I have uninstalled hijackThis and reinstalled it, but I keep having the same problem. How can I uninstall it for good and start over?

Also I uninstalled my old winzip program and installed the new version from you web site. How can I get the old version back?

I have hijackThis saved in drive c:/programs/HJT folder. And when I reinstall it, win-zip asks if I want to reinstall the old version over the old version. I don't see the new one.

Attached is my zipped Bitdefender file.

Thank you again for your help.

 

I need to know what the error messege is, word for word, that you are getting when you run HijackThis.

Run this uninstaller to remove MyWebSearch, http://help.myway.com/uninstall/mwsUnins.exe

You don't actually install HijackThis, it is a single executable file placed inside C:\Program Files\HJT; and then ran from that location.

You shouldn't have needed to upgrade WinZip to unzip the archive that contains HijackThis.

{EDIT} - Additional Instructions

Empty your Recycle Bin
Empty Your AV Quarintine Folder
Disable System Restore, the renable it. You have several infected restore points. This will flush the infected points and create a new one.

Uninstall Wild Tangent.

Run Counter Spy in Safe Mode, then run it again in Normal Mode.

Post the Counter Spy log from Normal Mode and a fresh HijackThis Log

 

I have done all that you suggested. And have added the logs you requested.

. Can I get the old WinZip file back? As this new one seems to be only an Evaluation Version. Will I have to pay for WinZip now after having it free for five years?

{EDIT} - Additional Instructions

Empty your Recycle Bin - Done
Empty Your AV Quarintine Folder - Done
Disable System Restore, the renable it. You have several infected restore points. This will flush the infected points and create a new one. - Done

Not in Add/Remove Programs. Where can I find it?

Done

Done

Thank you so very much.

 

If you have a valid license for WinZip then it will work with version 9. If you do not have a license then I suggest 7-Zip as an alternative.

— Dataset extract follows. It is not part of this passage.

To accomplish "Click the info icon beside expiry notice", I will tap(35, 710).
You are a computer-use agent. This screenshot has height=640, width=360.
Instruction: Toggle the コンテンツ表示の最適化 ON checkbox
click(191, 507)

Scan with HijackThis and fix the following:

Remove the following from IE Trusted Zone:

Copy the contents in the quote box to notepad and save as FixME.reg to your Desktop

Double-click on FixME.reg and answer 'Yes'.

Delete c:\windows\cookies\default@ad.yieldmanager[1].txt

Turn Off system Restore.

REBOOT

Turn on System Restore

Post a fresh HijackThis log

 

Hello Shadow

Thank you again for your help. Please forgive my opening two posts. Chasling was helpful in directing me to open my hijackThis log. I was trying to open it with an incorrect program other than Notepad.

I have completed your directions.

I have been able to restore 50% of my memory, Thank you, thank you.

However, my system still seems to run slow and it locks up, to the point of having to restart it at the cpu, and then get the message that the system was shut down incorrectly.

 

Your log appears to be clean.

Having both Norton AV and CounterSPY running with resident protection enabled; you are going to see a large amount of your resources in use (i.e. memory).

If you can do with out it, I would disable CounterSPY and only run it as a On-Demand Scanner.

 

How do I disable CounterSpy to only run it on demand? Also I only have it for a few more days. Do you recommend purchasing this software?

What Anti Virus program do you recommend?


Thank you again so very much.

 

If it's the Trial just Uninstall it, CounterSpy has a habit of consuming quite a bit of you CPU cycles.